A 15ª Região do Tribunal Regional do Trabalho (TRT-15), que cobre o interior paulista, rejeitou o pedido de compensação financeira por danos morais apresentado por um trabalhador de fábrica. Ele afirmava ter sido alvo de assédio moral no serviço após colegas e um superior passarem a tratá-lo pelo apelido “Beiçola”, inspirado em figura do seriado “A Grande Família”.
De acordo com a queixa inicial, o supervisor teria iniciado o uso do termo pejorativo, que rapidamente se disseminou entre os demais empregados da unidade industrial. O funcionário descreveu ainda que uma charge sua, com lábios desproporcionalmente aumentados, foi criada e colocada em local visível nas dependências da empresa, gerando humilhação continuada.

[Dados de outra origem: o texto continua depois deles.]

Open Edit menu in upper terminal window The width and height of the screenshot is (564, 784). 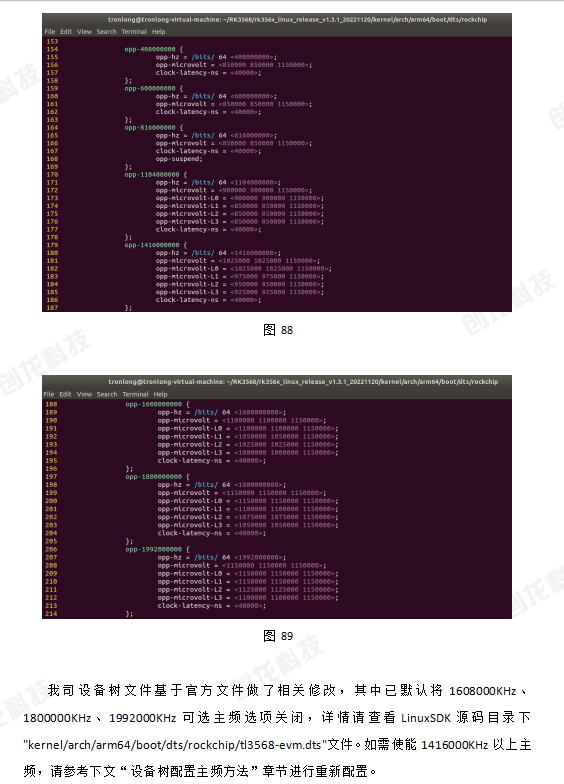(66, 32)
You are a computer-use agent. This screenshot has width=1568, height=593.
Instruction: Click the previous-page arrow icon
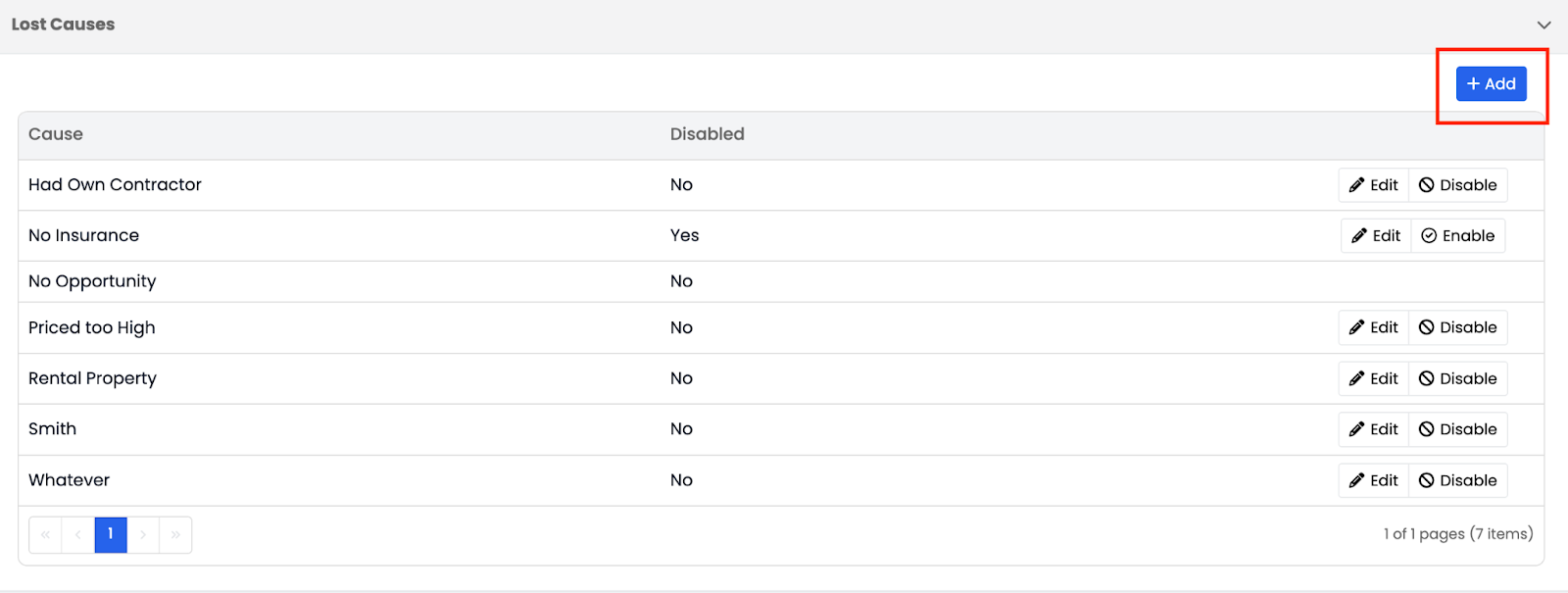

Contudo, durante a fase de coleta de evidências, não foi possível confirmar com documentos ou depoimentos a existência do desenho ofensivo. O juiz Gilvandro Oliveira, responsável pela decisão, destacou que a ausência de comprovação concreta desse ato específico enfraqueceu a argumentação de conduta vexatória sistemática. Diante da falta de elementos que corroborassem a versão do autor, o magistrado entendeu que o simples uso do apelido, por si só, não configura dano moral passível de reparação.